I've argued that the Neoplatonic influence on Biblical faith has been generative. In the last few posts I've pointed to some of those theological fruits. Let me unpack one of those fruits and the impact of its loss on modern faith.
The issue is God's transcendence. To be sure, Jewish monotheism policed the ontological boundary between creature and Creator. But in its encounter with Neoplatonic metaphysics, Christian reflection upon God's transcendence was mystically explored and theologically deepened.
One of the fruits of these reflections was the articulation of what is called "the analogy of being," the analogia entis. This something I've talked about a lot over the last few years, but a quick recap.
Simply put, God exists differently than how we exist. We can assert that God exists but we should never imagine that God exists like objects in the universe exist. The reason, again, has to do with a participatory metaphysics. God, as Existence Itself, imparts existence. Consequently, however God "exists" isn't the same as how we creatures exist. Thus, we can only speak of God's "existence" analogically. There is something similar to how God exists and we exist, but there is also a radical dissimilarity as well. Given God's transcendence, whenever we speak of God's existence we must use "the analogy of being," how God exists but exists differently.
Now, why should any of this metaphysical speculation matter? Recall how, at the start of this series, I described how "Scripture alone" folks are going to think all this Neoplatonic mumbo jumbo is unnecessarily philosophical and extra-biblical. In this view, the first four posts in this series were a massive waste of time.
And yet, skepticism and unbelief are on the rise. People are nonverting from their churches. Parents are struggling to impart the faith to their children. Why? What's going on? The words of the Bible haven't changed. People still know how to read. But quoting the Bible over and over isn't moving the needle. So what's changed?

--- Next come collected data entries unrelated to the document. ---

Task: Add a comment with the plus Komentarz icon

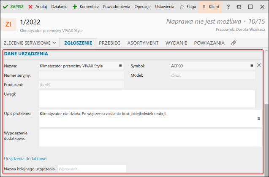Action: click(x=75, y=7)
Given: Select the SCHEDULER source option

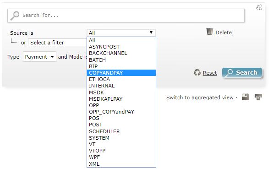Looking at the screenshot, I should [x=121, y=131].
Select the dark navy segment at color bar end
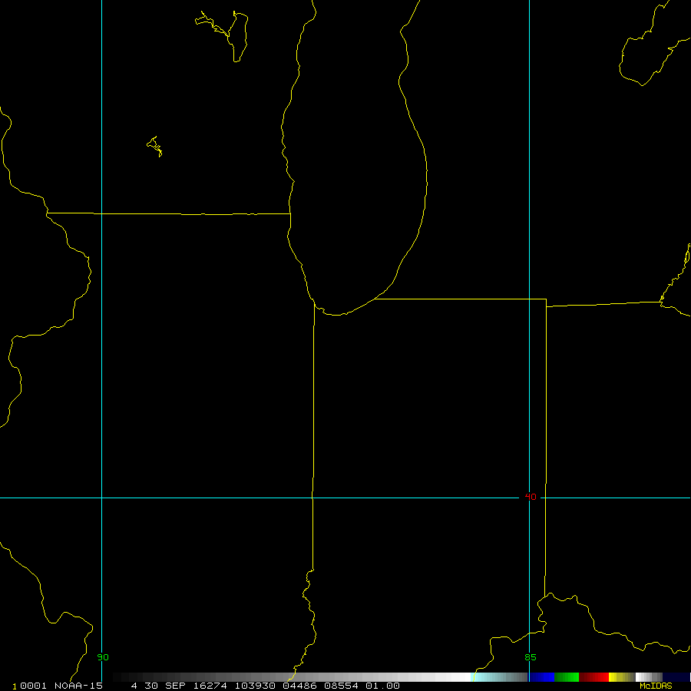Image resolution: width=691 pixels, height=691 pixels. 676,677
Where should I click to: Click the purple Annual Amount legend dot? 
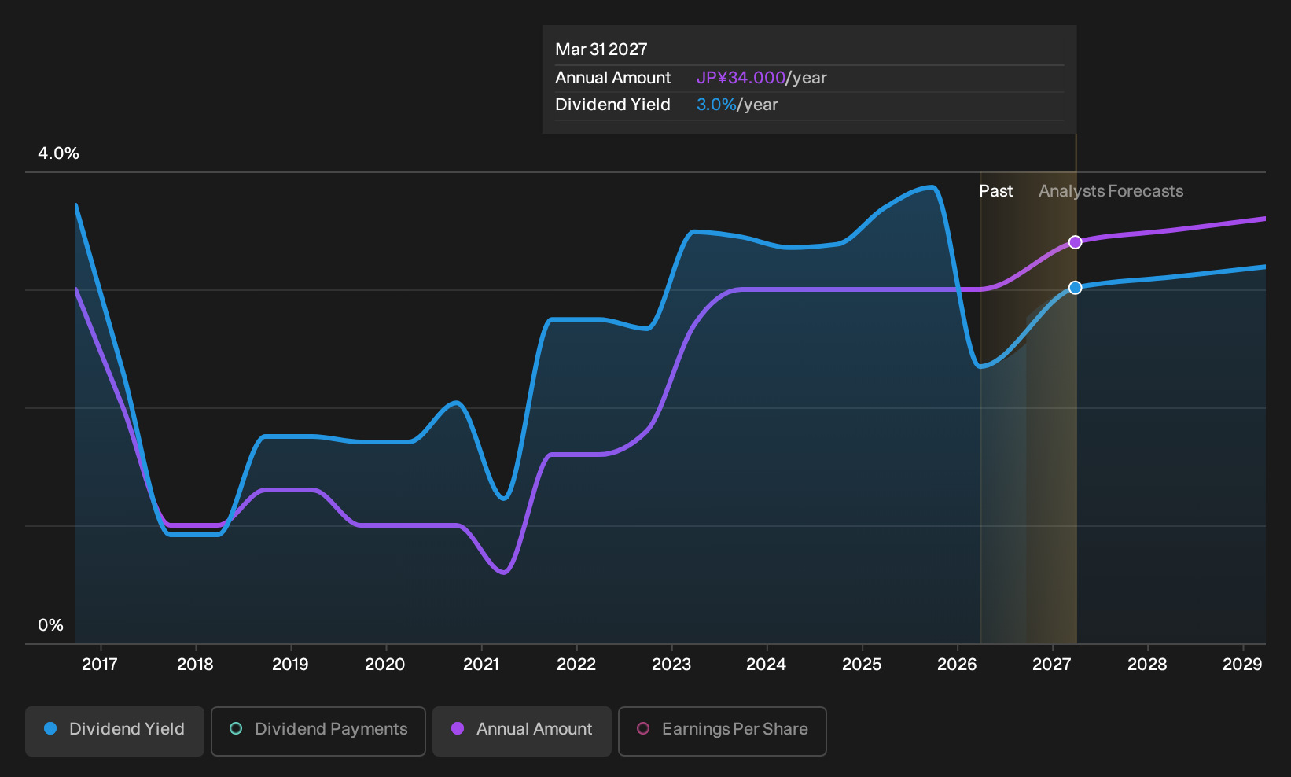[x=458, y=728]
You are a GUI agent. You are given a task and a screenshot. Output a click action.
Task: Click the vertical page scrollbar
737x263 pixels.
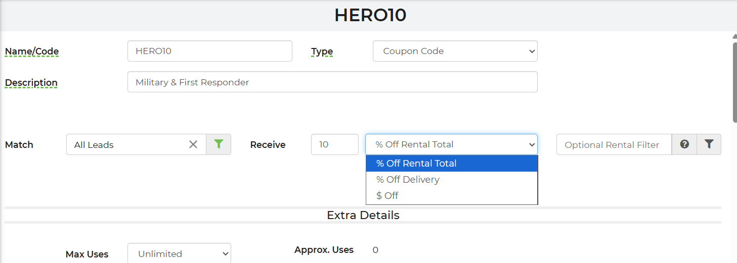click(734, 81)
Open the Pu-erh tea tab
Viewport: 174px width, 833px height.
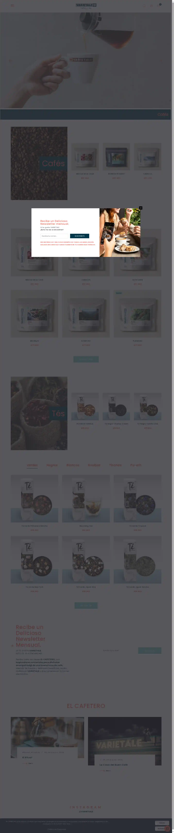click(x=136, y=465)
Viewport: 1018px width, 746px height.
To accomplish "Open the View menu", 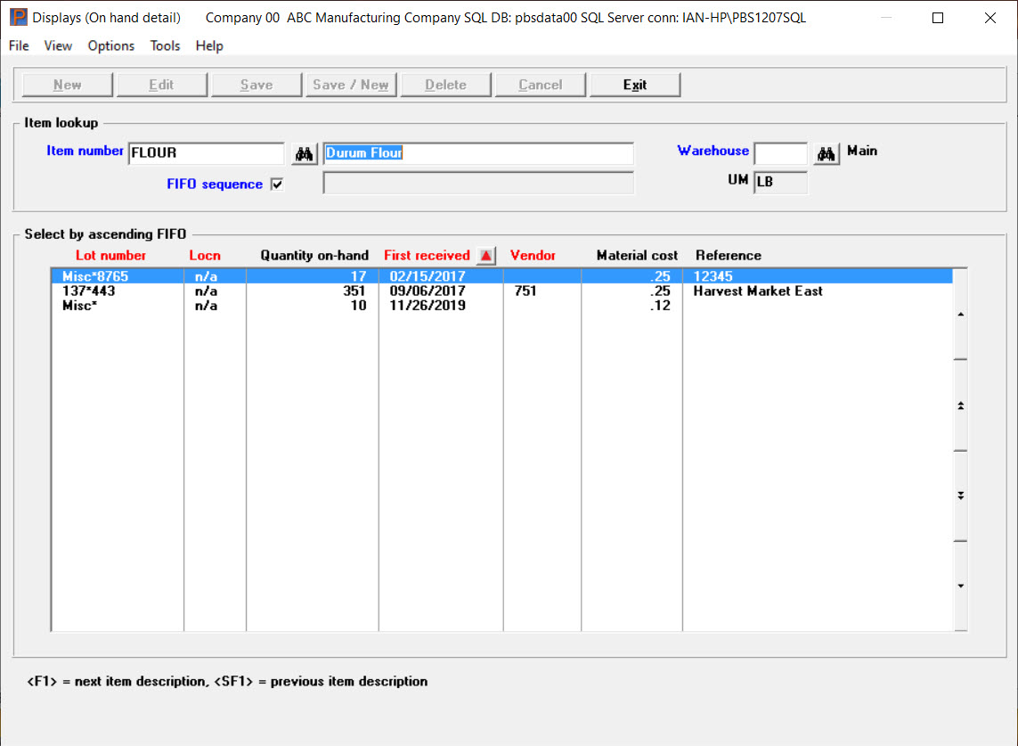I will (57, 45).
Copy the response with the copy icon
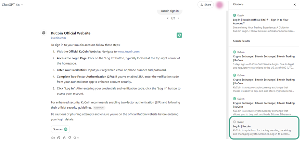305x143 pixels. point(58,138)
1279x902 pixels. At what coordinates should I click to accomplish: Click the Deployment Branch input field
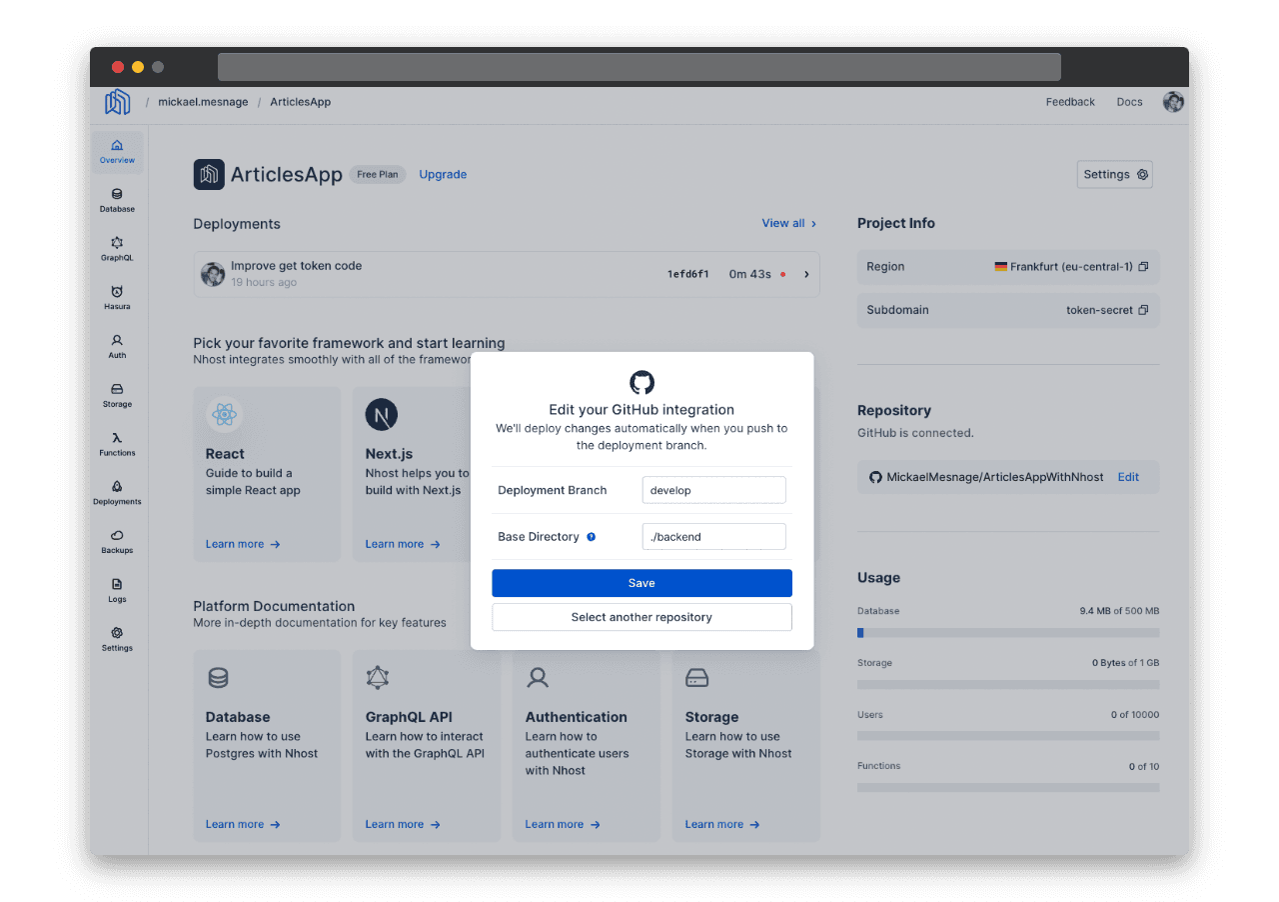713,490
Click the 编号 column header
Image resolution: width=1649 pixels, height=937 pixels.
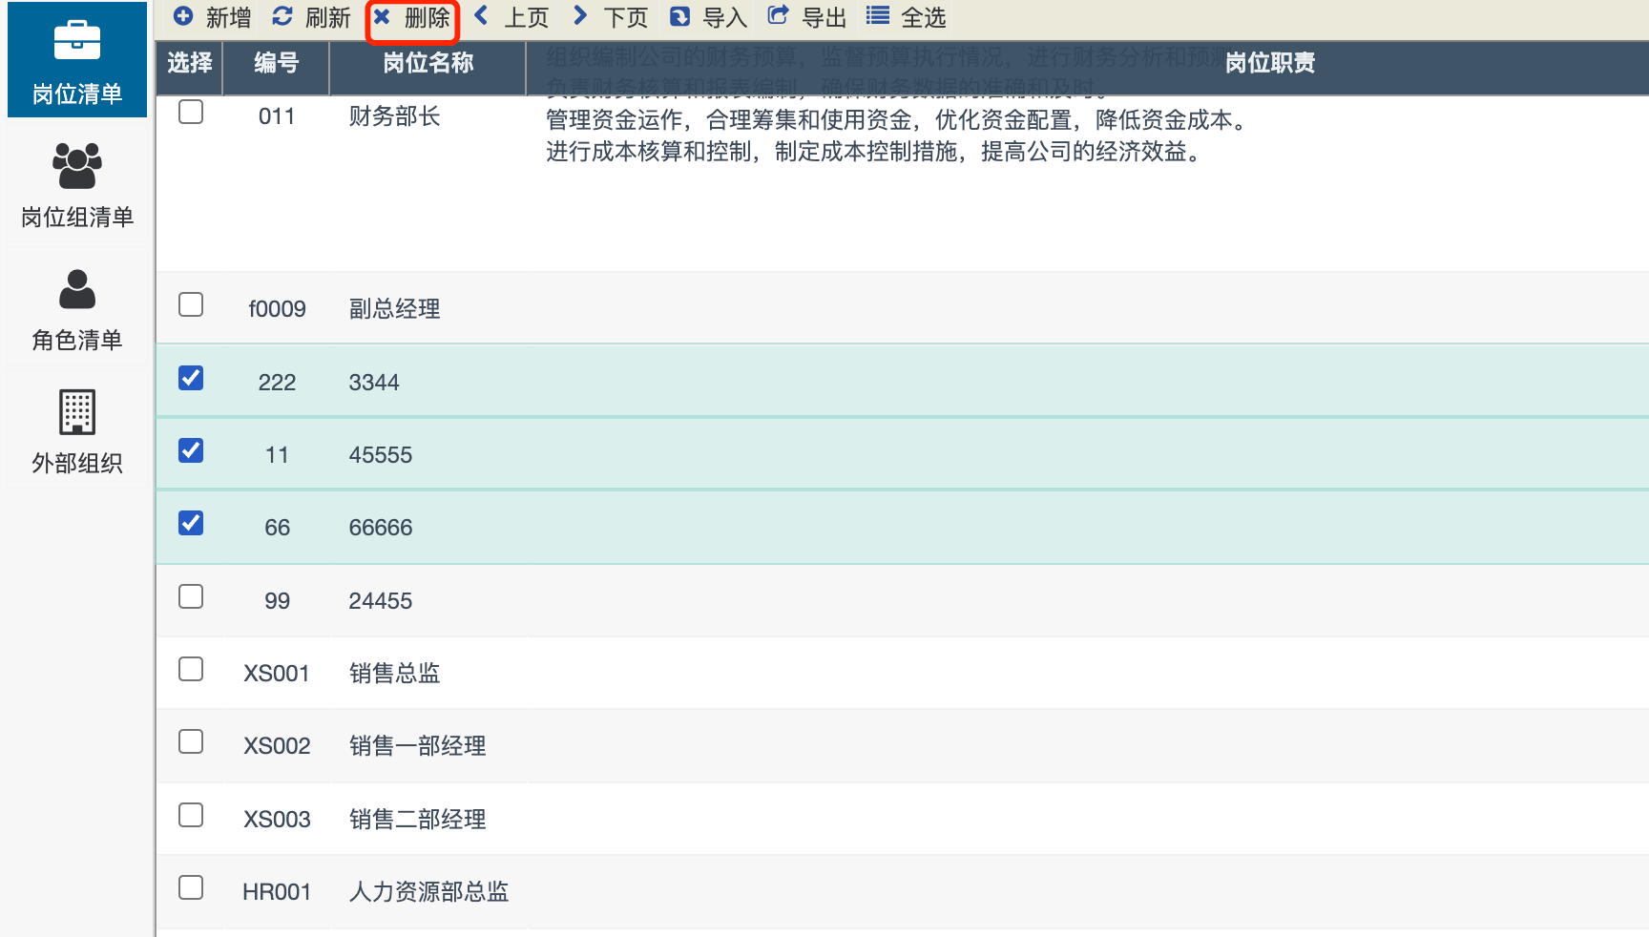click(276, 63)
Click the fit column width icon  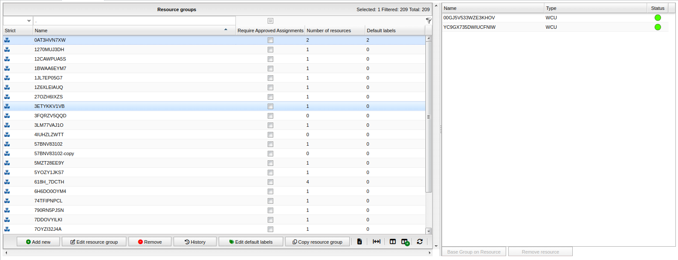[376, 242]
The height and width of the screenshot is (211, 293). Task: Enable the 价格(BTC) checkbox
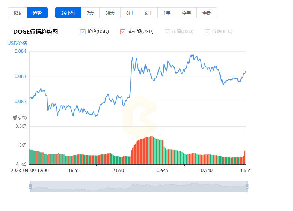click(x=207, y=32)
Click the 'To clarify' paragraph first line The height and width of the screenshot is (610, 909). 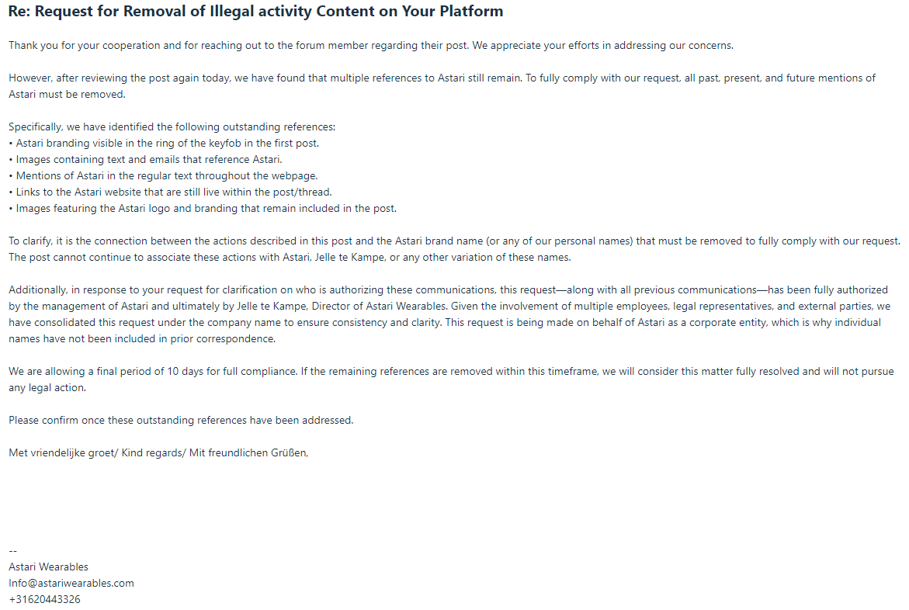click(455, 241)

What's changed are those background assumptions, many of them metaphysical. The analogy of being, for example. Most of my college students imagine God as an object that exists in the universe. A big, powerful object, but an object nonetheless. As moderns, my students don't assume a participatory metaphysics. Their default imagination is that the universe is full of objects governed by the laws of physics. They are not thinking of God's existence analogically, but literally. God exists exactly like a chair exists. Thus, many of these students are persuaded by the argument that, since science cannot "find" God in the universe, then science has proven that God doesn't exist. Or they become convinced that belief in God is committed to "God of the gaps" arguments. Or that faith can be breezily relegated to "I have no need of that hypothesis" irrelevancy.
Notice in all this how unbelief is being driven by metaphysical assumptions and not biblical illiteracy. To go back to the metaphor from my first post, the glitch is happening off the page of Scripture, in the background code. The default metaphysical assumptions of modernity, assumptions my students don't even recognize they've adopted, are destabilizing their faith.
All that to say, to all those "Bible alone" Protestants out there, if you ignore the metaphysical loss we've undergone in modernity you'll fail to appreciate how the Bible is being read in very different soil from where it first was planted and flourished. You'll be thumping your Bible harder and harder to lesser and lesser effect.
And listen, to "Bible alone" readers, I sympathize. I know you're sad in having to talk about things like "the analogy of being." I'm aware that the words analogia entis are not found on the pages of Scripture. But if you're raising your kids to believe that God exists like a chair--and I know you are because I teach your children--well, you're going to reap what you sow.